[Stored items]
#####
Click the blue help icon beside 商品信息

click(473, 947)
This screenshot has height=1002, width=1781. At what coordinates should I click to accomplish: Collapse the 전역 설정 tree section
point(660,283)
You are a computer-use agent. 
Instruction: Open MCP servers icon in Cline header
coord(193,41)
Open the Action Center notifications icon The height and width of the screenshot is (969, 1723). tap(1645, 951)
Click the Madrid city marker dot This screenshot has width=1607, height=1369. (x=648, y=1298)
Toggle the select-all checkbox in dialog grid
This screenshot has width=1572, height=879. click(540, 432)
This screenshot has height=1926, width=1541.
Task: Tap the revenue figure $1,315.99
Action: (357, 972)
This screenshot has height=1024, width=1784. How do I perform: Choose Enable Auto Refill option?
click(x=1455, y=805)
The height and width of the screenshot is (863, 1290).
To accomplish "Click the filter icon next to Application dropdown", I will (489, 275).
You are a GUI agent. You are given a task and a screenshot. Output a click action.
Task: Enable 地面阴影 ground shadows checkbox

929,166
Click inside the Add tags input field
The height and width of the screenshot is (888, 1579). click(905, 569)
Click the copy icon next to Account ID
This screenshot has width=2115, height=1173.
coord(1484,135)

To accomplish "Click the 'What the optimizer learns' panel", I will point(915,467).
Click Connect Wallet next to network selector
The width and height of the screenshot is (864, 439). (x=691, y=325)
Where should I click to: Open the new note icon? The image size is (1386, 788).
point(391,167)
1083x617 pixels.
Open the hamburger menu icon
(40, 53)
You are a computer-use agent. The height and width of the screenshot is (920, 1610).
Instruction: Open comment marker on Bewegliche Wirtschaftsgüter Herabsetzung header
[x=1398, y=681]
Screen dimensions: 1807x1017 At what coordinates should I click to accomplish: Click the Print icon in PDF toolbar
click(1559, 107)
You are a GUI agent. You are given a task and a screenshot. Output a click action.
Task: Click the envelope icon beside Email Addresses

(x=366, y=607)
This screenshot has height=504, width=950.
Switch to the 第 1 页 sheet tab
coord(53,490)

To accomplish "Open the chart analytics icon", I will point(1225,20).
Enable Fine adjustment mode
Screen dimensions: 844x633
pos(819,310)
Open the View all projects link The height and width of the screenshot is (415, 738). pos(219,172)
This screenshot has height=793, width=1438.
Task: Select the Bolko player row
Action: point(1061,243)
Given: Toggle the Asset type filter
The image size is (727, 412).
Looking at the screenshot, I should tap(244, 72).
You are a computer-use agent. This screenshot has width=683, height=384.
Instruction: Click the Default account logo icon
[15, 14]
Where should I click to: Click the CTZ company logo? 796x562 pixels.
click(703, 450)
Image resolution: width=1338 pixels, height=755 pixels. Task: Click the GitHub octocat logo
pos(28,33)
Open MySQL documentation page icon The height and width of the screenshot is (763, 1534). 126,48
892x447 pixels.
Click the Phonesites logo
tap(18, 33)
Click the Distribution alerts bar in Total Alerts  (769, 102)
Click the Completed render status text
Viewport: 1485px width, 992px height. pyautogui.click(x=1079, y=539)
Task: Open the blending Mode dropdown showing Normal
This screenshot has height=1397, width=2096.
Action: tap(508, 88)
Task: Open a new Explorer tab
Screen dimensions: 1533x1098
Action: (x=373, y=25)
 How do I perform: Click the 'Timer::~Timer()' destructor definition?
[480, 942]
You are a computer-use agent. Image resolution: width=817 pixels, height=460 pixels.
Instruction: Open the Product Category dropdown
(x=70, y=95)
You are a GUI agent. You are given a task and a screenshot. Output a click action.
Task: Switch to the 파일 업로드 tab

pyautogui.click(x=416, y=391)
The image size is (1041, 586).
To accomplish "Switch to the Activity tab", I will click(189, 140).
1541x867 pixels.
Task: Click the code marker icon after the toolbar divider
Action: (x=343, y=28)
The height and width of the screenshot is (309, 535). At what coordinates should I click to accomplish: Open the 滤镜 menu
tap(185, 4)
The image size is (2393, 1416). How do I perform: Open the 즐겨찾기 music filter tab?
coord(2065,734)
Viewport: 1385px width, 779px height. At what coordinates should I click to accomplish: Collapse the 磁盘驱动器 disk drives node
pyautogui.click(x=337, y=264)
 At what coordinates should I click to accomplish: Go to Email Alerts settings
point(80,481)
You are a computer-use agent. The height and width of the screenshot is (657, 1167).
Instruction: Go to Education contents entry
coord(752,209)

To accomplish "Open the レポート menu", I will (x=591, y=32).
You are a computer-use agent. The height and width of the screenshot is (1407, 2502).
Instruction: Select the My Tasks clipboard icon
#####
All of the records above should be copied exactly.

Click the blue help icon beside 商品信息

click(473, 947)
This screenshot has height=1002, width=1781. At what coordinates should I click to accomplish: Collapse the 전역 설정 tree section
point(660,283)
You are a computer-use agent. 
Instruction: Open MCP servers icon in Cline header
coord(193,41)
Open the Action Center notifications icon The height and width of the screenshot is (969, 1723). tap(1645, 951)
Click the Madrid city marker dot This screenshot has width=1607, height=1369. (x=648, y=1298)
Toggle the select-all checkbox in dialog grid
This screenshot has width=1572, height=879. click(540, 432)
This screenshot has height=1926, width=1541.
Task: Tap the revenue figure $1,315.99
Action: (357, 972)
This screenshot has height=1024, width=1784. How do I perform: Choose Enable Auto Refill option?
click(x=1455, y=805)
The height and width of the screenshot is (863, 1290).
To accomplish "Click the filter icon next to Application dropdown", I will (489, 275).
You are a GUI agent. You are given a task and a screenshot. Output a click action.
Task: Enable 地面阴影 ground shadows checkbox

929,166
Click inside the Add tags input field
The height and width of the screenshot is (888, 1579). click(905, 569)
Click the copy icon next to Account ID
This screenshot has width=2115, height=1173.
coord(1484,135)

To accomplish "Click the 'What the optimizer learns' panel", I will point(915,467).
Click Connect Wallet next to network selector
The width and height of the screenshot is (864, 439). (x=691, y=325)
Where should I click to: Open the new note icon? The image size is (1386, 788).
point(391,167)
1083x617 pixels.
Open the hamburger menu icon
(40, 53)
You are a computer-use agent. The height and width of the screenshot is (920, 1610).
Instruction: Open comment marker on Bewegliche Wirtschaftsgüter Herabsetzung header
[x=1398, y=681]
Screen dimensions: 1807x1017 At what coordinates should I click to accomplish: Click the Print icon in PDF toolbar
click(1559, 107)
You are a GUI agent. You are given a task and a screenshot. Output a click action.
Task: Click the envelope icon beside Email Addresses

(x=366, y=607)
This screenshot has height=504, width=950.
Switch to the 第 1 页 sheet tab
coord(53,490)

To accomplish "Open the chart analytics icon", I will point(1225,20).
Enable Fine adjustment mode
Screen dimensions: 844x633
pos(819,310)
Open the View all projects link The height and width of the screenshot is (415, 738). pos(219,172)
This screenshot has height=793, width=1438.
Task: Select the Bolko player row
Action: point(1061,243)
Given: Toggle the Asset type filter
The image size is (727, 412).
Looking at the screenshot, I should tap(244, 72).
You are a computer-use agent. This screenshot has width=683, height=384.
Instruction: Click the Default account logo icon
[15, 14]
Where should I click to: Click the CTZ company logo? 796x562 pixels.
click(703, 450)
Image resolution: width=1338 pixels, height=755 pixels. Task: Click the GitHub octocat logo
pos(28,33)
Open MySQL documentation page icon The height and width of the screenshot is (763, 1534). 126,48
892x447 pixels.
Click the Phonesites logo
tap(18, 33)
Click the Distribution alerts bar in Total Alerts  (769, 102)
Click the Completed render status text
Viewport: 1485px width, 992px height. pyautogui.click(x=1079, y=539)
Task: Open the blending Mode dropdown showing Normal
This screenshot has height=1397, width=2096.
Action: tap(508, 88)
Task: Open a new Explorer tab
Screen dimensions: 1533x1098
Action: (x=373, y=25)
 How do I perform: Click the 'Timer::~Timer()' destructor definition?
[480, 942]
You are a computer-use agent. Image resolution: width=817 pixels, height=460 pixels.
Instruction: Open the Product Category dropdown
(x=70, y=95)
You are a GUI agent. You are given a task and a screenshot. Output a click action.
Task: Switch to the 파일 업로드 tab

pyautogui.click(x=416, y=391)
The image size is (1041, 586).
To accomplish "Switch to the Activity tab", I will click(189, 140).
1541x867 pixels.
Task: Click the code marker icon after the toolbar divider
Action: (x=343, y=28)
The height and width of the screenshot is (309, 535). At what coordinates should I click to accomplish: Open the 滤镜 menu
tap(185, 4)
The image size is (2393, 1416). How do I perform: Open the 즐겨찾기 music filter tab?
coord(2065,734)
Viewport: 1385px width, 779px height. At what coordinates should I click to accomplish: Collapse the 磁盘驱动器 disk drives node
pyautogui.click(x=337, y=264)
 At what coordinates should I click to accomplish: Go to Email Alerts settings
point(80,481)
You are a computer-use agent. The height and width of the screenshot is (657, 1167).
Instruction: Go to Education contents entry
coord(752,209)

To accomplish "Open the レポート menu", I will (x=591, y=32).
You are a computer-use agent. The height and width of the screenshot is (1407, 2502).
Instruction: Select the My Tasks clipboard icon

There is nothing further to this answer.